Task instructions :: Retype every line from the one containing "Instruction: Click Cody" through the last line of the records below, both included; leave out the pictures.

Input data ::
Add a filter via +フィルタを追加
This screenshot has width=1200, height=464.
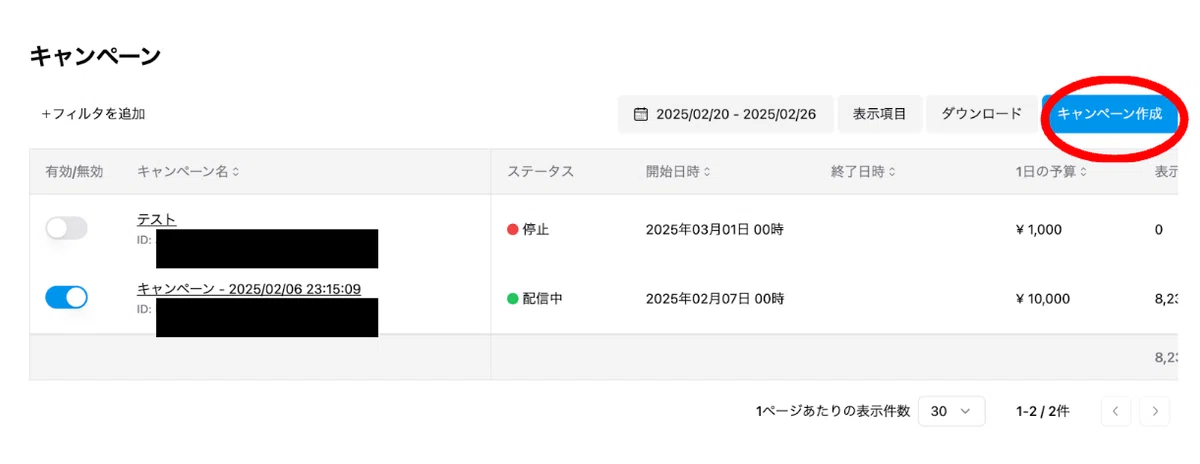click(x=93, y=114)
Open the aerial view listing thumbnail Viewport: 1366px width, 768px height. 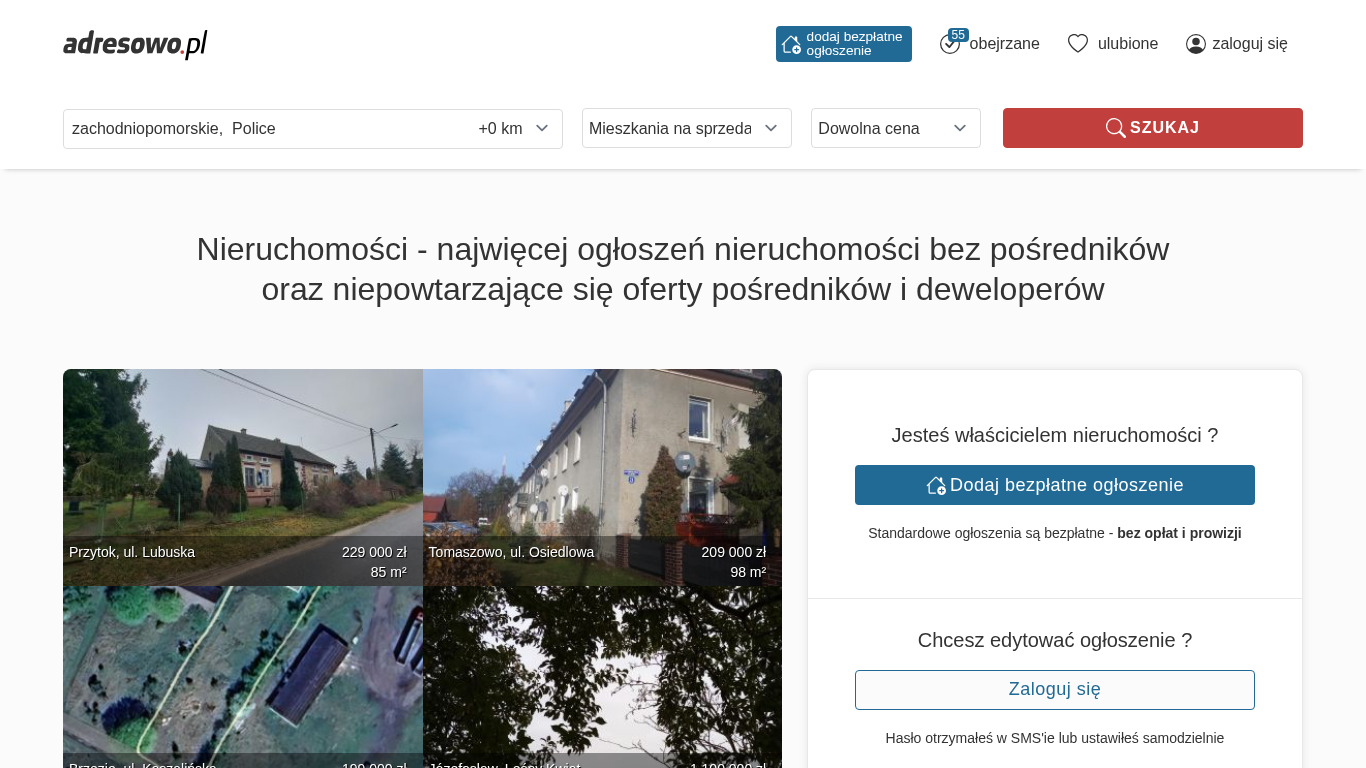(x=242, y=670)
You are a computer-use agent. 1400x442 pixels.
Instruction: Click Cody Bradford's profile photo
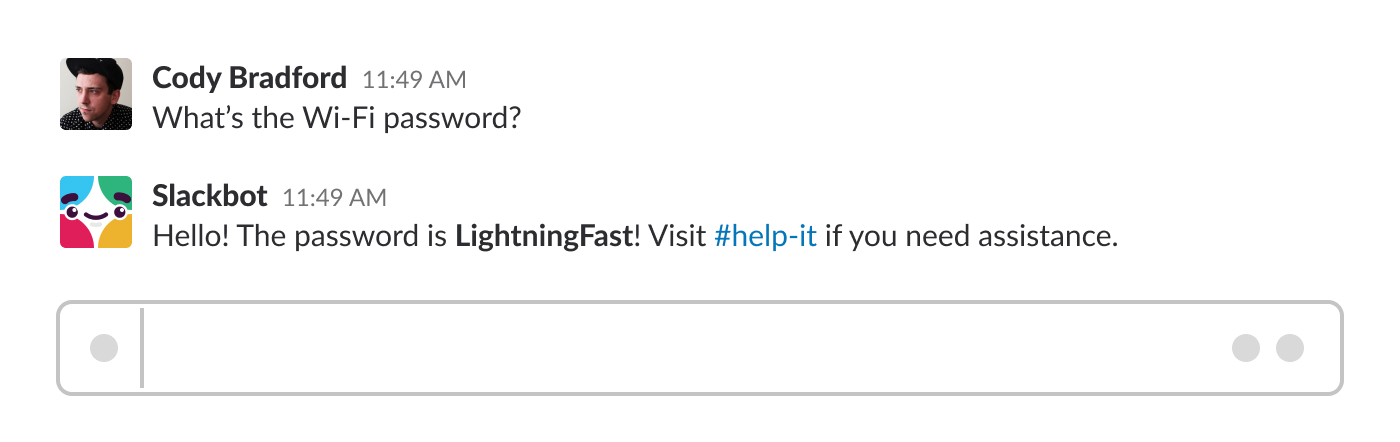[96, 94]
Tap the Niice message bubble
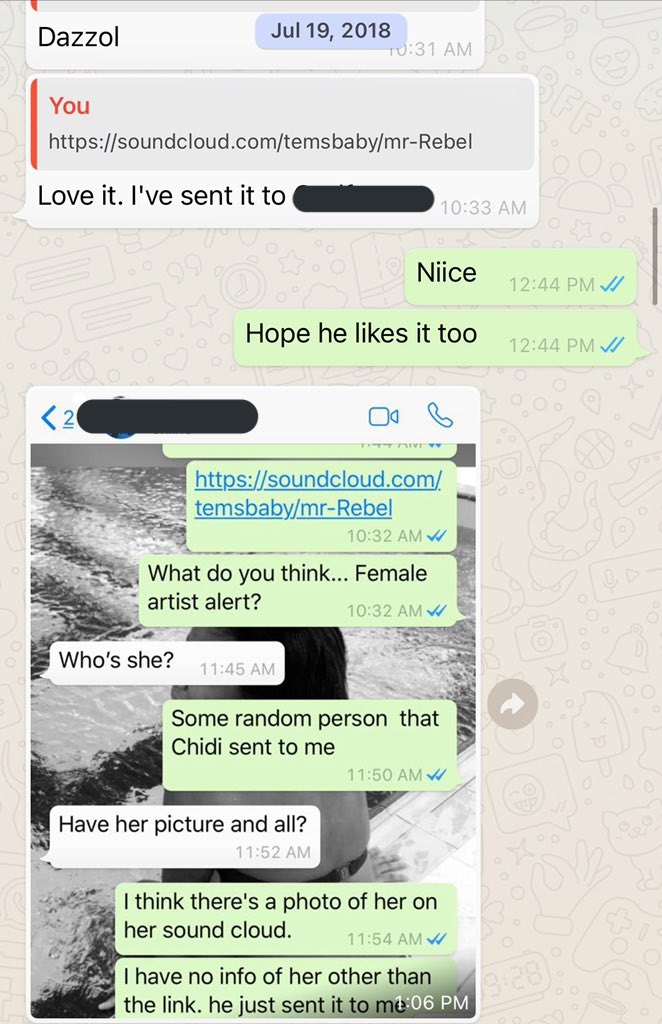The width and height of the screenshot is (662, 1024). click(520, 276)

Output of the task ::
Instruction: Click Cody Bradford's profile photo
[96, 94]
Tap the Niice message bubble
The width and height of the screenshot is (662, 1024). click(520, 276)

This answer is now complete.